Redditi esclusi dalla dichiarazione 730
Quando si compila il modello 730, è fondamentale sapere quali redditi non devono essere inseriti, anche se appaiono nel modello di Certificazione Unica. Tra questi, rientrano le retribuzioni che non sono state effettivamente percepite dal contribuente. Questo accade, ad esempio, in caso di rapporti di lavoro cessati o controversie non ancora risolte: anche se l’importo è indicato nei documenti fiscali, se non è stato realmente incassato, non va dichiarato.
La stessa regola vale per altre somme che, pur essendo collegate al rapporto di lavoro, non rientrano tra i redditi imponibili nella dichiarazione annuale. È il caso del TFR (Trattamento di Fine Rapporto), delle indennità di preavviso e delle somme ricevute a seguito di un patto di non concorrenza. Questi importi, infatti, sono soggetti a tassazione separata o esclusi dal calcolo dell’imposta Irpef nel modello 730.

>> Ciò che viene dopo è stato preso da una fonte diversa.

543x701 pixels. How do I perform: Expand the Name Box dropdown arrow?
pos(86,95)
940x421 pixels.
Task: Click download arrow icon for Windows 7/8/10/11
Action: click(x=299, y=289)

Attenzione però: anche se non vanno riportati nel quadro dei redditi, questi dati potrebbero essere comunque utili per verificare il corretto calcolo di detrazioni o benefici fiscali. Per questo, è sempre consigliabile conservare tutta la documentazione e, in caso di dubbi, consultare un commercialista o un Caf di fiducia.
Compilare il 730 in modo accurato evita sanzioni eccessive e permette di ottenere il rimborso o il conguaglio corretto. Conoscere le esclusioni è quindi un passo importante per una dichiarazione precisa e sicura.